Henderson County, Kentucky


FIRST MOTHER'S DAY

Local teacher introduced the idea

The girls loved it. The boys hated it. The girls rummaged through the boxes of buttons, lace and ribbons and thought their young teacher's idea was the best thing since licorice.

The boys begrudgingly went through those trinket-filled boxes, too, but their motivation, instead of enthusiasm for the teacher's brainstorm, was fear of getting a bad report card or having to take an unfavorable note home to their parents.

What their teacher had thought of - and enlisted the students' help with - was a special Mother's Day observation in that spring of 1887 to let moms know how much their children appreciated them. The bright trimmings were to be used on handmade cards intended for those mothers.

That youthful Henderson teacher, Mary Towles SASSEEN, is hailed by Kentucky as the national originator of Mother's Day and a state marker at the site of the old Center Street School recognizes her founder's status.

The commonwealth, however, hasn't yet convinced the rest of America that the local teacher - and not Philadelphia's Anna JARVIS - is the creator of the annual Mother's Day observation.

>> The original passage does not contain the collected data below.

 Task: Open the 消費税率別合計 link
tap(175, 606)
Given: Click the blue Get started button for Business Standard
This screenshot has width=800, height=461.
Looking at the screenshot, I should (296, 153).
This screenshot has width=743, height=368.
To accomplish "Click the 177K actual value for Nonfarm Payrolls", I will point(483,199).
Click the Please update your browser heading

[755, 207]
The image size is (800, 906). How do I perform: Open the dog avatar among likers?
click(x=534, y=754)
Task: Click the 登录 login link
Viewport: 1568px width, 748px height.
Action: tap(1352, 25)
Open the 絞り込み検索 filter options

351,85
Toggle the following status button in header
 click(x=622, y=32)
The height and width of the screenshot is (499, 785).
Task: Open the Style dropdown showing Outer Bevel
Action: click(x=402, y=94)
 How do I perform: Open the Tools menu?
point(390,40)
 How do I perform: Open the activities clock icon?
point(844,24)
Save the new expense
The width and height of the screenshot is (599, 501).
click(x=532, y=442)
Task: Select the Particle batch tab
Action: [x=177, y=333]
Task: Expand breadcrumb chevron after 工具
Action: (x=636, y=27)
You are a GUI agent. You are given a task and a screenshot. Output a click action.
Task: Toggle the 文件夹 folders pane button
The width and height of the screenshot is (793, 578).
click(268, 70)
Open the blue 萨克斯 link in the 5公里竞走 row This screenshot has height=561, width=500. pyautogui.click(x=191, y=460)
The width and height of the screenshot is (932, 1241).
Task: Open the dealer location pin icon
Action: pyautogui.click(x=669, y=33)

But Milwaukee believes it, or at least did in 1934 when the Milwaukee Journal noted that SASSEEN deserved credit for the holiday. The newspaper pointed out that in 1893, SASSEEN published a booklet of Mother's Day ideas. That booklet was distributed 14 years before Anna JARVIS announced plans for a Mother's Day and 21 years before Miss JARVIS persuaded a U.S. senator to introduce the bill that resulted in the national observance.

Efforts have been made by a number of Kentuckians - including Miss SASSEEN'S cousin, the late Susan Starling TOWLES - to right that perceived wrong, but the struggle has resulted in nothing but files of correspondence at the local library and the Henderson Co. Historical Society.

Accounts indicate it was Miss SASSEEN'S dedication to her own mother, as well as a firm belief that mother "is the star around which all civilization revolves" that prompted the pretty red-haired teacher to introduce the notion.

According to Miss TOWLES, who was the local librarian, boys were embarrassed by the display of affection for their mothers and especially by the teacher's request that the students "kiss Mama before school and before going out to play."

Nevertheless, the Mother's Day concept caught on and Miss SASSEEN began promoting it in addresses to organizations throughout the state and beyond. Following her visit to Springfield, Ohio, that city in 1894 formally observed a Mother's Day in all the public schools.

Perhaps if Miss SASSEEN'S race for state superintendent of public instruction in 1899 had been successful, her Mother's Day proposal would have become an annual observance in Kentucky schools and attracted more national attention.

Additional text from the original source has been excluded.